J.P. Coleman Letters. This collection consists of one postcard dated 1931 and a letter from J.P. Coleman. Location: Small Manuscripts 77-1 (1 folder).

Ross A. Collins Collection. A Democrat, Collins was Mississippi's Attorney General from 1912-1920. He represented the state in the U.S. House of Representatives from 1921 to 1935 and again from 1937 to 1943. While in Congress, Collins chaired the House Military Appropriations Subcommittee. The collection consists of correspondence related to the Library of Congress purchase of an incunabula collection as well as a scrapbook with inscribed photographs from noted individuals. Finding aid available online at http://purl.oclc.org/umarchives/MUM00082/. Location: Library Annex (2 boxes). Patrons should provide notice at least two business days prior to prospective visits so that staff may transfer requested boxes from the Library Annex (an off-site facility) to the Special Collection Reading Room. Please contact Special Collections at (662) 915-7408 to specify requested material.

Council on Human Relations (Oxford) Collection. This small collection contains records of the local Oxford, Mississippi chapter of the Council on Human Relations circa 1968. Included among the material is a brief typed memorandum titled "OVO, Oxford Voters Organization." Location: Small Manuscripts 86-2 (1 folder).

Colin Crawford Collection. This collection consists of research material gathered by Colin Crawford for his 1996 book Uproar at Dancing Rabbit Creek which examines efforts to place a hazardous waste facility in rural Noxubee County, Mississippi. Both state and federal involvement in this environmental issue are documented. Finding aid available online at http://purl.oclc.org/umarchives/MUM00093/ (12 boxes).

Jefferson Davis Broadside. Robert P. McHugh, editor of the Gulfport-Biloxi Daily Herald, is the author of this broadside entitled "Jefferson Davis: An American Patriot," which requests the addition of Jefferson Davis' name to the National Hall of Fame roster. James O. Eastland presented the text in the Senate on 9 June 1971. Location: Oversized Small Manuscripts 95-1 (1 tube).

Charles Dean Collection. The papers of this Holly Springs, Mississippi family include Charles Dean's political correspondence from 1977 through the 1980s regarding Thad Cochran, Trent Lott, and the Republican Party ( Box 8, Folder 55; Box 9 Folders 7-11). Box 20 contains documents related to Charles Dean's honorary appointment as "Colonel" to the gubernatorial staff in 1960, 1964, and 1972. Finding aid available in Special Collections (32 boxes).

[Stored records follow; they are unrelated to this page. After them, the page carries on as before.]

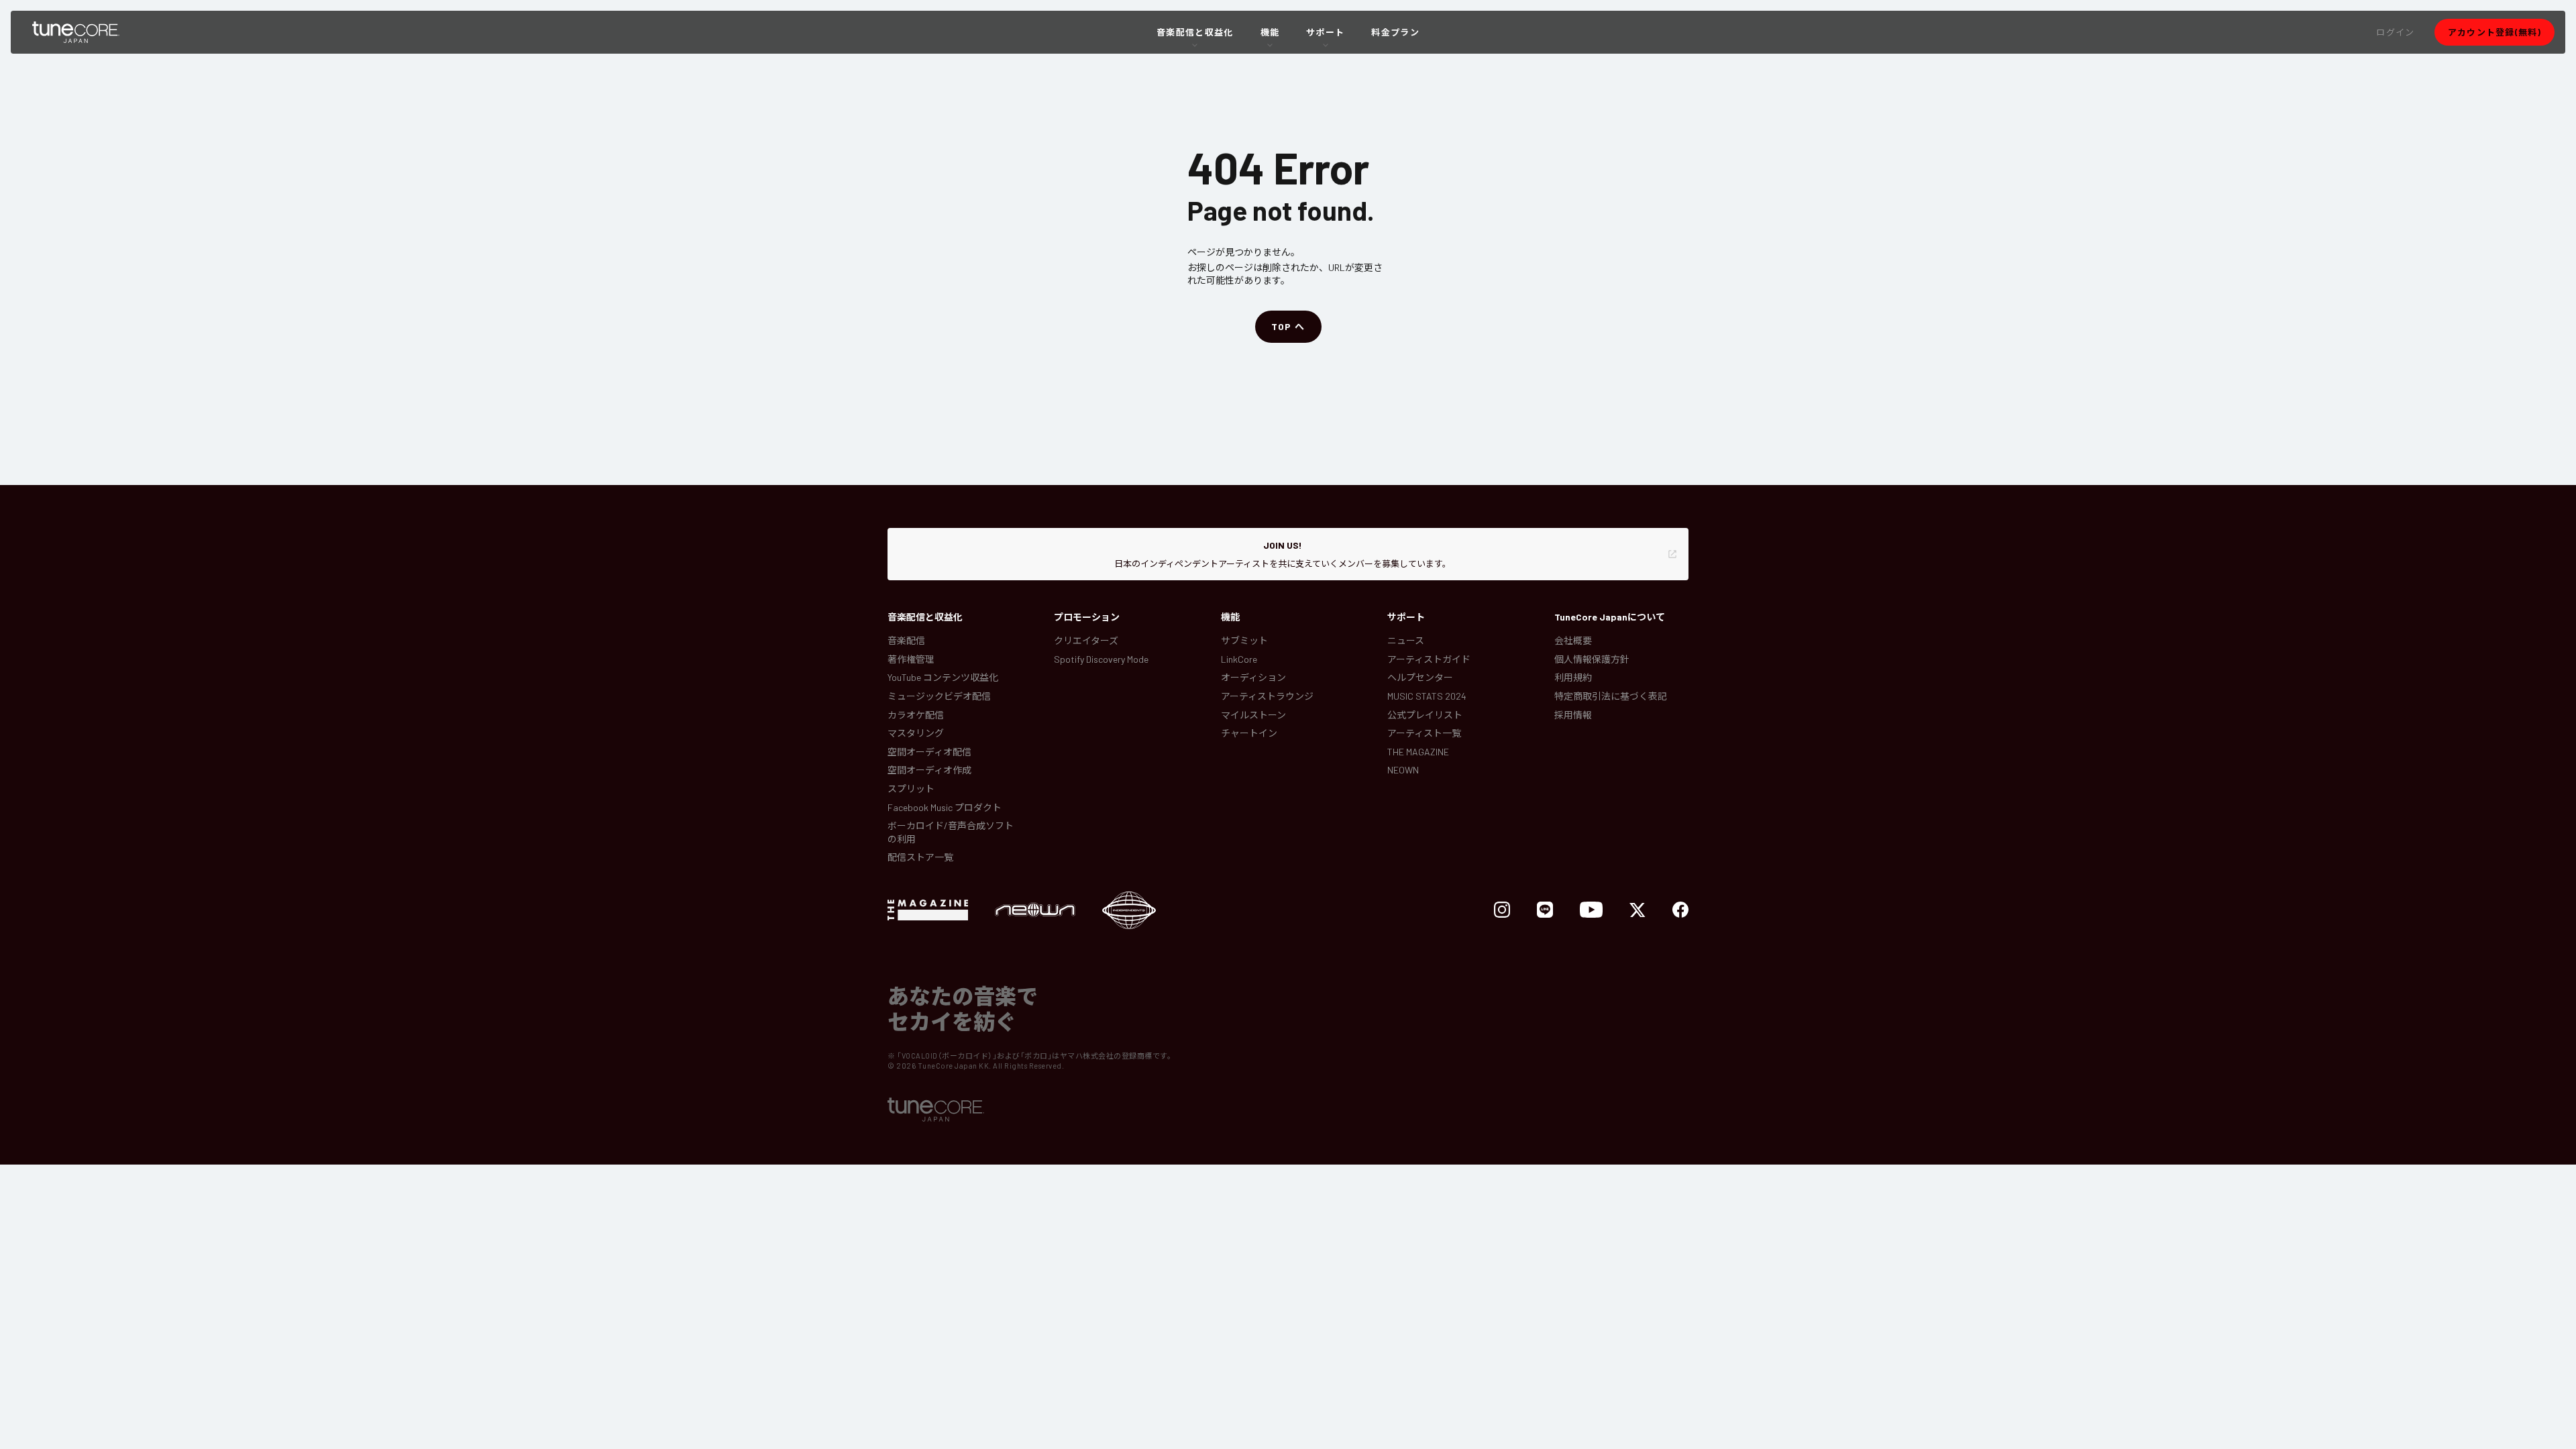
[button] (2395, 32)
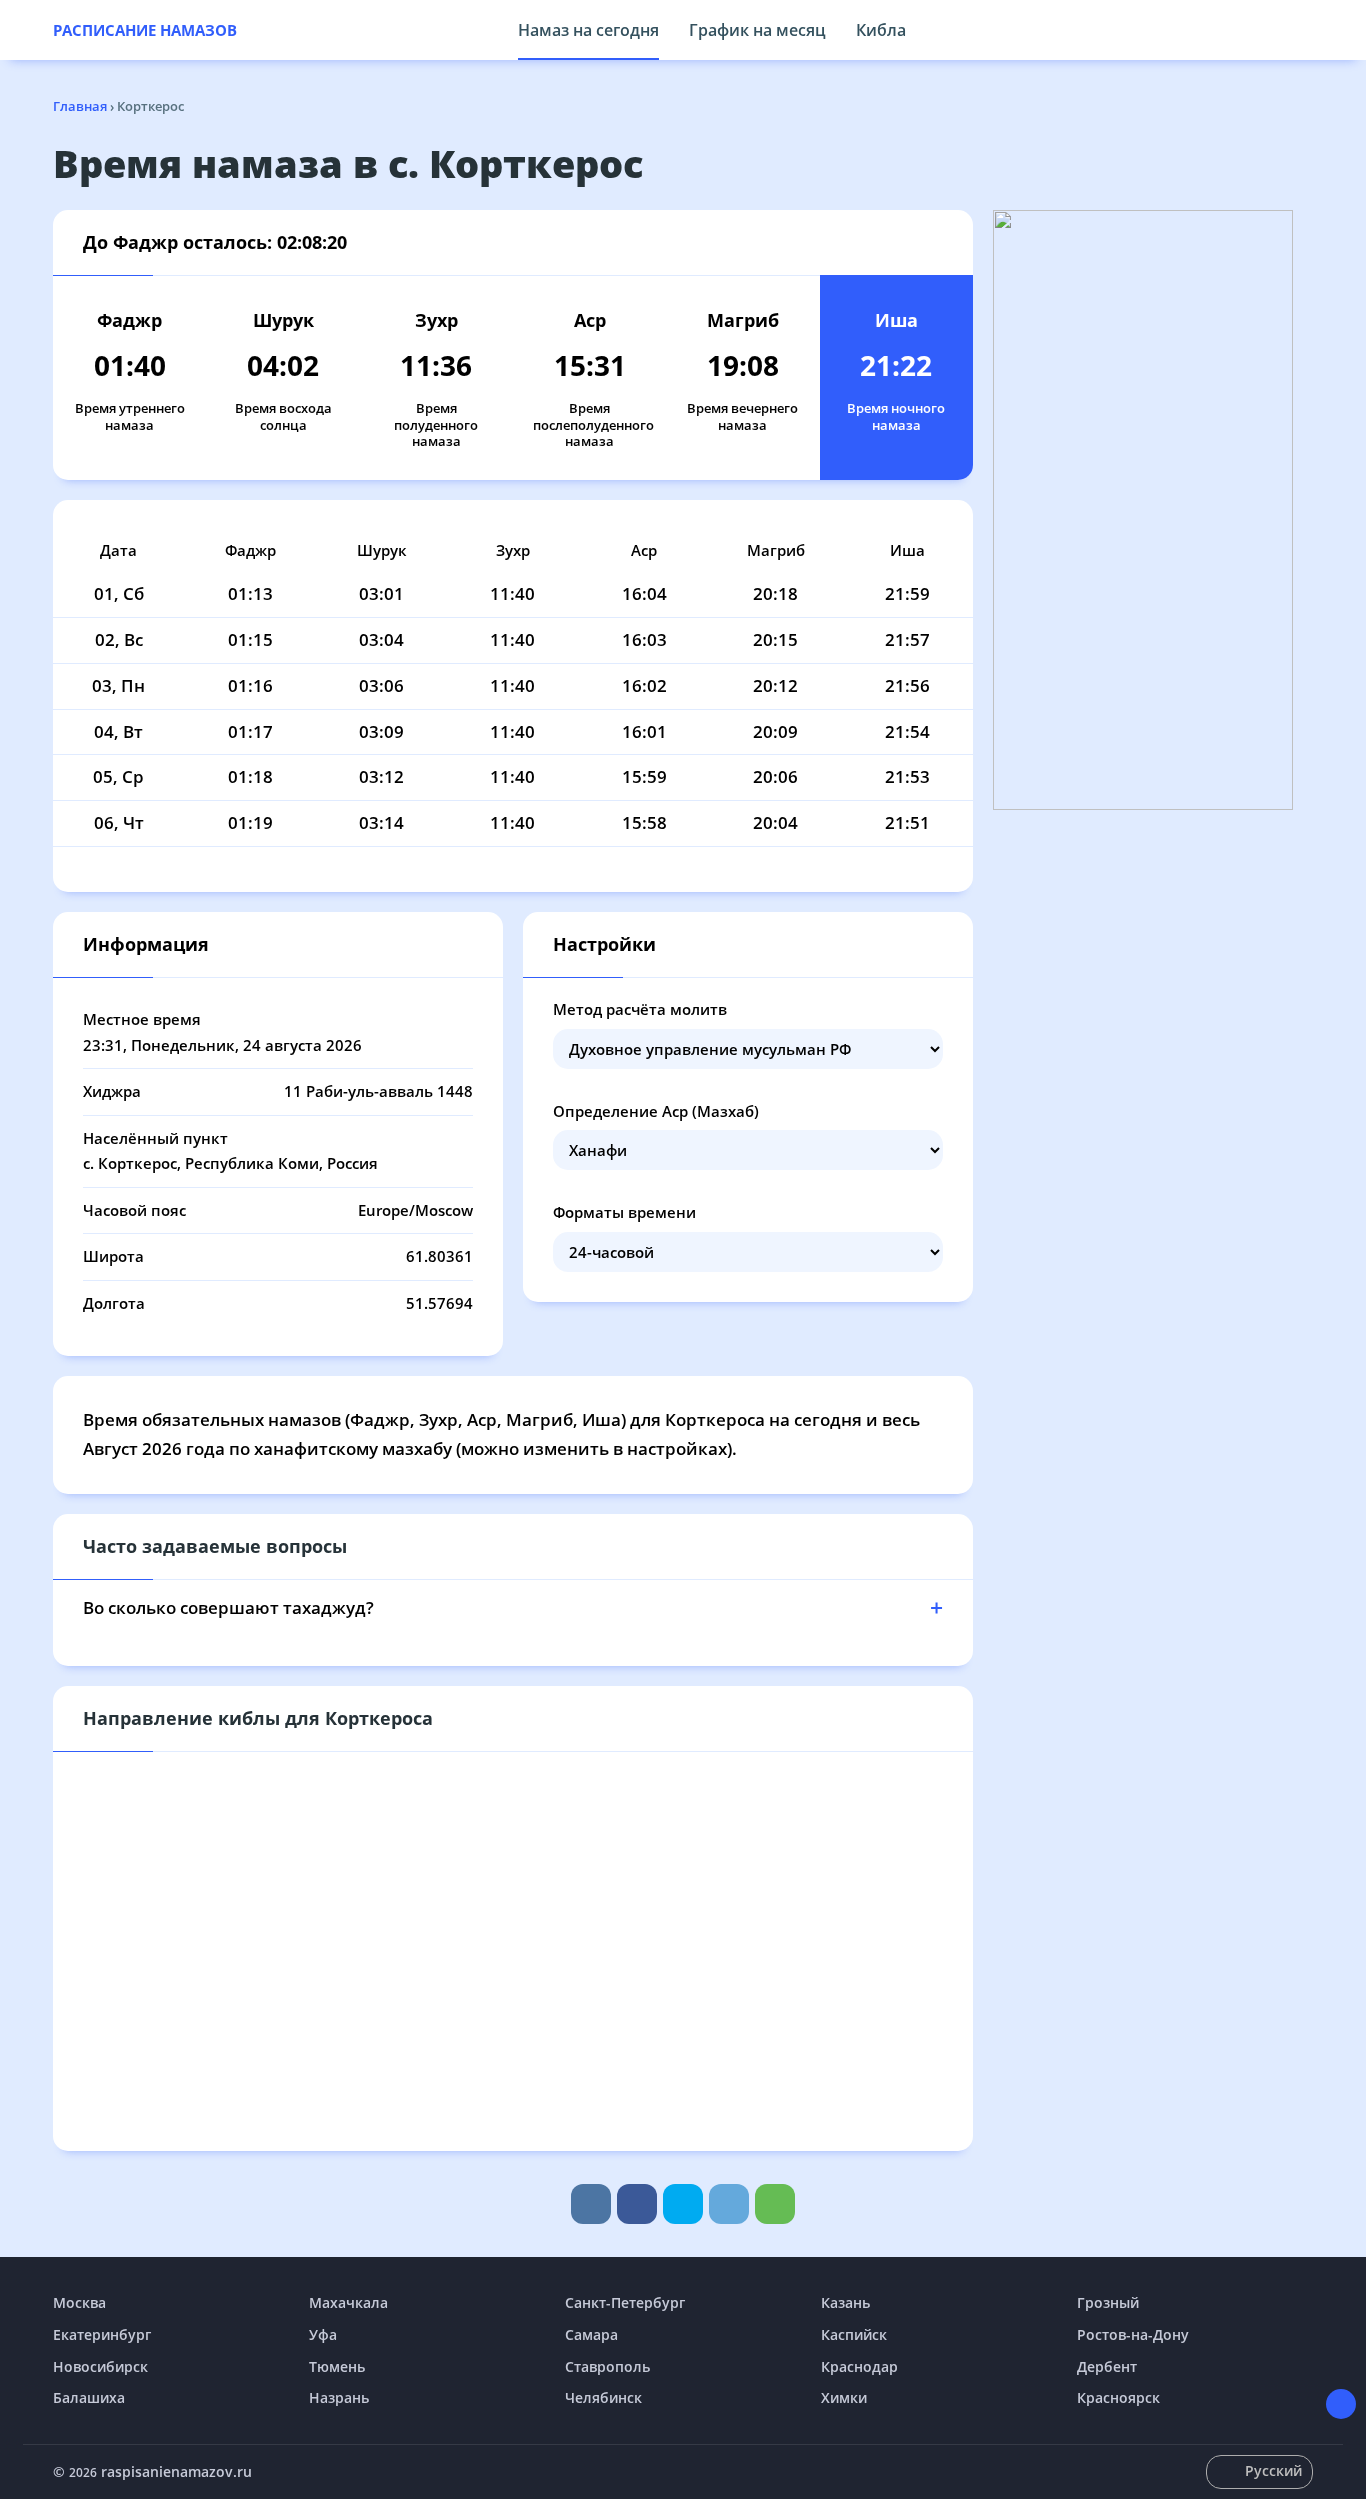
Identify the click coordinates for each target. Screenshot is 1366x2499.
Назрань (339, 2397)
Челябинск (603, 2397)
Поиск (1303, 30)
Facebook (637, 2204)
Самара (591, 2334)
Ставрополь (607, 2366)
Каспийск (854, 2334)
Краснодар (859, 2366)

Diploma & Certificate Collection. Among the items in the Diploma & Certificate Collection is T.K. Boggan's 1905 certificate of appointment to the Sixth Congressional District's Textbook Commission. Finding aid available online at http://purl.oclc.org/umarchives/MUM00107/. Location: Map Case.

John G. Douglas Collection. The collection contains a 1916 letter by a young John G. Douglas requesting Theodore Roosevelt's autograph. The former president signed and returned the letter to Douglas (Box 1, Folder 1). Finding aid available online at http://purl.oclc.org/umarchives/MUM00111/ (3 boxes).

William Doyle Collection. This collection contains research materials gathered by William Doyle for his book An American Insurrection: James Meredith and the Battle of Oxford, Mississippi, 1962 (2001). Among the items are a tape recording and transcript of conversations between President John F. Kennedy and Governor Ross Barnett regarding the integration of the University of Mississippi as well as other files on local and state officials responding to the crisis. Finding aid available online at http://purl.oclc.org/umarchives/MUM00550/ (9 boxes).

Faulkner Postmaster Letters. The Faulkner Postmaster Letters contains correspondence dating from 1922-24 related to William Faulkner's employment as the University of Mississippi postmaster. Finding aid available online at http://purl.oclc.org/umarchives/MUM00165/ (1 box).

James Nathaniel Flowers Program. The program for "Unveiling of Portrait Honoring James Nathaniel Flowers" in the County Courthouse of Jackson, Mississippi dates from 1965. A respected Jackson lawyer and former president of the Mississippi Bar Association, Flowers also served as Assistant Attorney General in the state from 1903 to 1906. Location: Small Manuscripts 94-6 (1 folder).

Food Stamp Crisis. This original copy of a Mississippi Hunger Coalition broadside and petition protests President Gerald Ford's intent to cut Food Stamp recipients by one-half. Location: Small Manuscripts 94-3 (1 folder).

Tim Ford Collection. Tim Ford, a Democrat, represented District 18 (Lee, Prentiss, and Pontotoc Counties) in the Mississippi House of Representatives from 1980 to 2004. He served four terms as Speaker of the House beginning in 1988 until his retirement from the legislature. The collection consists of Ford's correspondence during the years 1987 through 1996. Finding aid available online at http://purl.oclc.org/umarchives/MUM00189/. Location: Library Annex (4 boxes). Patrons should provide notice at least two business days prior to prospective visits so that staff may transfer requested boxes from the Library Annex (an off-site facility) to the Special Collection Reading Room. Please contact Special Collections at (662) 915-7408 to specify requested material.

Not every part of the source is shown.